The lines below starting at the line containing "Screen dimensions: 1858x594" and ending at the line containing "Task: Open the Algos tab" are to be repeated exactly, with both ends kept and nothing else added.

Record set:
━━━━━━━━━━━━━━━━━━━━

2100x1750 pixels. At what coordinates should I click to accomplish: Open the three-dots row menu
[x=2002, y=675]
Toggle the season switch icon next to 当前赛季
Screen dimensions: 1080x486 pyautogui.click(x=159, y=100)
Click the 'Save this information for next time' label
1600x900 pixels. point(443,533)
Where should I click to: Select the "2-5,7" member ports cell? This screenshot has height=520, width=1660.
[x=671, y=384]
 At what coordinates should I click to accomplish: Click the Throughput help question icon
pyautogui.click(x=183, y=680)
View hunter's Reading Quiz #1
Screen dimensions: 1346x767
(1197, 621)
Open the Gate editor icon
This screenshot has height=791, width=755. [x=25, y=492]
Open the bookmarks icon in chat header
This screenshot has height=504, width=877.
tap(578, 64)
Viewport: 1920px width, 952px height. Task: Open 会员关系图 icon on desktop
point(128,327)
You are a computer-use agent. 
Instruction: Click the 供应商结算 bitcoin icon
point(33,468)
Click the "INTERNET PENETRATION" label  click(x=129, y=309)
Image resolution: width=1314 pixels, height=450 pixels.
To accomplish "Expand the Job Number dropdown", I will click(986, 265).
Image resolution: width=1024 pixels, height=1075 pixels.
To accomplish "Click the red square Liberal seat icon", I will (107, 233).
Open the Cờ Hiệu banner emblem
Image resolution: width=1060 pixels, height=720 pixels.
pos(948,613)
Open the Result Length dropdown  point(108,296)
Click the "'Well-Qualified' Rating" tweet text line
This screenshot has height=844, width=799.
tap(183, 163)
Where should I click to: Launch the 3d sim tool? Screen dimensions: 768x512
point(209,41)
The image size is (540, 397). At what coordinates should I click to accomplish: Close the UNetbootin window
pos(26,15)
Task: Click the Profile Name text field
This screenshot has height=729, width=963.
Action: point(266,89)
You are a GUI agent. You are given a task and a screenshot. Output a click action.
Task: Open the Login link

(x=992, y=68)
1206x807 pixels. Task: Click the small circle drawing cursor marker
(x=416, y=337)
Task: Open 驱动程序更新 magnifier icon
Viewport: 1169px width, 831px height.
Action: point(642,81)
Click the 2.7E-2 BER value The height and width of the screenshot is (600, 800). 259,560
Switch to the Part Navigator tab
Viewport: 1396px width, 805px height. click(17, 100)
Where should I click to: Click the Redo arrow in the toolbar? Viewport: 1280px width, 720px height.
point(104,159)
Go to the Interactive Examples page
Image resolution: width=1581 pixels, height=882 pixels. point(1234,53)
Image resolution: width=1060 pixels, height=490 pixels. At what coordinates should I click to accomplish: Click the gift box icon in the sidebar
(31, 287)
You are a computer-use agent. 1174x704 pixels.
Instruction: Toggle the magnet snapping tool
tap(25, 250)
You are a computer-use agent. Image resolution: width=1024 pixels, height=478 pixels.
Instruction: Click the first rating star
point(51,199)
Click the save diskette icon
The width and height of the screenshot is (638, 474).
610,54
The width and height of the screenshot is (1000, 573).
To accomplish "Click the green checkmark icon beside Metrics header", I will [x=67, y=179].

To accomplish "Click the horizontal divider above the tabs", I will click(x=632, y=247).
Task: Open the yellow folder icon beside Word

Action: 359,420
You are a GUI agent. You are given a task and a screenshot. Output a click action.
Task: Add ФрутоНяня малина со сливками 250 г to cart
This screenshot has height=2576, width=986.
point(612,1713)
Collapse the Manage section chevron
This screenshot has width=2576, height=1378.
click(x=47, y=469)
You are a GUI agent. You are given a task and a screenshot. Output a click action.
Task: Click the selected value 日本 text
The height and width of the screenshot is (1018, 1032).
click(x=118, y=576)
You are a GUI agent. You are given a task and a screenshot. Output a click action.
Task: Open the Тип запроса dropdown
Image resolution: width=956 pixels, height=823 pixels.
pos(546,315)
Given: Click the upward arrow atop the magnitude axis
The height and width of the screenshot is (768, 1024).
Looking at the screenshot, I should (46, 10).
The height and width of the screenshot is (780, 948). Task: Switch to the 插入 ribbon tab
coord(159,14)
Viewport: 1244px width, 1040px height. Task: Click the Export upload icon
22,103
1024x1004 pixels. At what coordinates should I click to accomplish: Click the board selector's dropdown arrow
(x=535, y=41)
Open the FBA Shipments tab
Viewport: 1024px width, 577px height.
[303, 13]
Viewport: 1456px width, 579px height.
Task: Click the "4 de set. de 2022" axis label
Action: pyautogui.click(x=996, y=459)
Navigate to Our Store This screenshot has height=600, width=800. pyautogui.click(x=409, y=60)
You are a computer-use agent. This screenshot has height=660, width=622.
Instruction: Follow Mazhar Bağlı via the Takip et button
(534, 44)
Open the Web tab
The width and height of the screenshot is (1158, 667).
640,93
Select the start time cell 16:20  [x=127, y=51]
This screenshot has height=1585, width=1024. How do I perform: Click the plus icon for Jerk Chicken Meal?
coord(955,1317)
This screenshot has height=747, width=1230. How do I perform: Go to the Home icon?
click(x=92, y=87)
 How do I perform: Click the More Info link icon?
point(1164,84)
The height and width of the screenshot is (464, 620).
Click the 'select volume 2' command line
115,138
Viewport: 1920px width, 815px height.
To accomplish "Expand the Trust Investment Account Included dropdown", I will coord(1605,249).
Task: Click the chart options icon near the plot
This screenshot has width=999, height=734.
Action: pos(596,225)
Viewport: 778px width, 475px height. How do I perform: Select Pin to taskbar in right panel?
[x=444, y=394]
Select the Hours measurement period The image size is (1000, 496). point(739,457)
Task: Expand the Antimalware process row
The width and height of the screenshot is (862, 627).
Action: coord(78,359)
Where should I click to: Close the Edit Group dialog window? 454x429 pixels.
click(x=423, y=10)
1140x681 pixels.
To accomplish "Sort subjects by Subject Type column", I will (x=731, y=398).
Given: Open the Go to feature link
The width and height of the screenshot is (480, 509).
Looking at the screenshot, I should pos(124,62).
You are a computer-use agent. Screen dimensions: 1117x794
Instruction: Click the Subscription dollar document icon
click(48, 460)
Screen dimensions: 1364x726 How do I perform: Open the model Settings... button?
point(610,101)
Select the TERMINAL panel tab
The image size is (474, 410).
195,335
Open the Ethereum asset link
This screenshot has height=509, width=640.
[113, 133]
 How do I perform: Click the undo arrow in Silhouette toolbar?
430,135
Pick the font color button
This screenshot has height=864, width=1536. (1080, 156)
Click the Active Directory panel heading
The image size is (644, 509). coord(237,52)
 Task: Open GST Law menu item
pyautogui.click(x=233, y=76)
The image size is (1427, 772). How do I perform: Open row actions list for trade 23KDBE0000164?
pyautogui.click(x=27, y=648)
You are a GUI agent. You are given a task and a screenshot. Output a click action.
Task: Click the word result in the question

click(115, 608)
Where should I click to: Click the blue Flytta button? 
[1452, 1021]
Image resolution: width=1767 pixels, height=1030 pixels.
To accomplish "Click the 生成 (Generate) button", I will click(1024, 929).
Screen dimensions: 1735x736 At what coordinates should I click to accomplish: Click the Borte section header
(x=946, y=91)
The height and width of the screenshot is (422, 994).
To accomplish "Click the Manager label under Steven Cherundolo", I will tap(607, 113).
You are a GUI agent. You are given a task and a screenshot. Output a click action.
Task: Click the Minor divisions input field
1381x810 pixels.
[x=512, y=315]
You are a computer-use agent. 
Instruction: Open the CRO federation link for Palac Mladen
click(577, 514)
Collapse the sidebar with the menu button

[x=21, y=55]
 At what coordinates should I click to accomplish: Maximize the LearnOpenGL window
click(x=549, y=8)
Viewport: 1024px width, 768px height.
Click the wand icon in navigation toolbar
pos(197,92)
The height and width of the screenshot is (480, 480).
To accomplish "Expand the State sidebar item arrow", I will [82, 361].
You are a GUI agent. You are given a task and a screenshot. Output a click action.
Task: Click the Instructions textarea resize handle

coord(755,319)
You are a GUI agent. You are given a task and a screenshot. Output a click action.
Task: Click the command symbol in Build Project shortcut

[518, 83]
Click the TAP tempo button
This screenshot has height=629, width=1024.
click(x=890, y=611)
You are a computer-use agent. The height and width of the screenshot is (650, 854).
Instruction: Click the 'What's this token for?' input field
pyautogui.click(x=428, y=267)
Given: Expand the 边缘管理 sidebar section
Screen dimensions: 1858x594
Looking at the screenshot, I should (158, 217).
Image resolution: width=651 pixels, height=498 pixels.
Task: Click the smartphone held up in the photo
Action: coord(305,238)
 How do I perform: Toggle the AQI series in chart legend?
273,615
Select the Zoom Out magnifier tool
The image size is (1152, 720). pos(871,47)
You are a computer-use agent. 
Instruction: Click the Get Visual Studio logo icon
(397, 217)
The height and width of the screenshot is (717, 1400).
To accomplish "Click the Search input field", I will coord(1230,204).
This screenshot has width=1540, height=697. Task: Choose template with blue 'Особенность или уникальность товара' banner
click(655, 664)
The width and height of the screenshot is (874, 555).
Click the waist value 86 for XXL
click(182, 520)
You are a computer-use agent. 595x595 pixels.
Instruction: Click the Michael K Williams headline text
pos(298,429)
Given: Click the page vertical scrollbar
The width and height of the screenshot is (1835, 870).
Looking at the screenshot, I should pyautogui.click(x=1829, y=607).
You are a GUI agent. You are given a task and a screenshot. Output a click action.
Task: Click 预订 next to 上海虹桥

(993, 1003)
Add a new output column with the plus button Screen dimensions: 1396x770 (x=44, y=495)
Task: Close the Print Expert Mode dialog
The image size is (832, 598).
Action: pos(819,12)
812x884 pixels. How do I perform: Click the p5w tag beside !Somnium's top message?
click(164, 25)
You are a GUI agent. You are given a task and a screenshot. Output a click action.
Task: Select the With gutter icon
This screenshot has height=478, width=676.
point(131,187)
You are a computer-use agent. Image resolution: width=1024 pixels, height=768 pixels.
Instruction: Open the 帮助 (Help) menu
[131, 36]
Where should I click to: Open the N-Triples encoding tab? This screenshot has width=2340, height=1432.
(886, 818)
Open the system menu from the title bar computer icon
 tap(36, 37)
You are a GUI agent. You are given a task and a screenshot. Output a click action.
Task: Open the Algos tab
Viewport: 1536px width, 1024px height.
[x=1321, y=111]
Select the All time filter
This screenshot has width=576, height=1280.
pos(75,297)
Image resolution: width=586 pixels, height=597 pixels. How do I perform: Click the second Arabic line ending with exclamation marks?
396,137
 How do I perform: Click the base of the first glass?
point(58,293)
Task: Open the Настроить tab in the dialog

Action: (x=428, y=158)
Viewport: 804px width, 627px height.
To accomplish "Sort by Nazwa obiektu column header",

━━━━━━━━━━━━━━━━━━━━

Your solution:
Screen dimensions: 1858x594
Looking at the screenshot, I should (158, 217).
Image resolution: width=651 pixels, height=498 pixels.
Task: Click the smartphone held up in the photo
Action: coord(305,238)
 How do I perform: Toggle the AQI series in chart legend?
273,615
Select the Zoom Out magnifier tool
The image size is (1152, 720). pos(871,47)
You are a computer-use agent. 
Instruction: Click the Get Visual Studio logo icon
(397, 217)
The height and width of the screenshot is (717, 1400).
To accomplish "Click the Search input field", I will coord(1230,204).
This screenshot has width=1540, height=697. Task: Choose template with blue 'Особенность или уникальность товара' banner
click(655, 664)
The width and height of the screenshot is (874, 555).
Click the waist value 86 for XXL
click(182, 520)
You are a computer-use agent. 595x595 pixels.
Instruction: Click the Michael K Williams headline text
pos(298,429)
Given: Click the page vertical scrollbar
The width and height of the screenshot is (1835, 870).
Looking at the screenshot, I should pyautogui.click(x=1829, y=607).
You are a GUI agent. You are given a task and a screenshot. Output a click action.
Task: Click 预订 next to 上海虹桥

(993, 1003)
Add a new output column with the plus button Screen dimensions: 1396x770 (x=44, y=495)
Task: Close the Print Expert Mode dialog
The image size is (832, 598).
Action: pos(819,12)
812x884 pixels. How do I perform: Click the p5w tag beside !Somnium's top message?
click(164, 25)
You are a GUI agent. You are given a task and a screenshot. Output a click action.
Task: Select the With gutter icon
This screenshot has height=478, width=676.
point(131,187)
You are a computer-use agent. Image resolution: width=1024 pixels, height=768 pixels.
Instruction: Open the 帮助 (Help) menu
[131, 36]
Where should I click to: Open the N-Triples encoding tab? This screenshot has width=2340, height=1432.
(886, 818)
Open the system menu from the title bar computer icon
 tap(36, 37)
You are a GUI agent. You are given a task and a screenshot. Output a click action.
Task: Open the Algos tab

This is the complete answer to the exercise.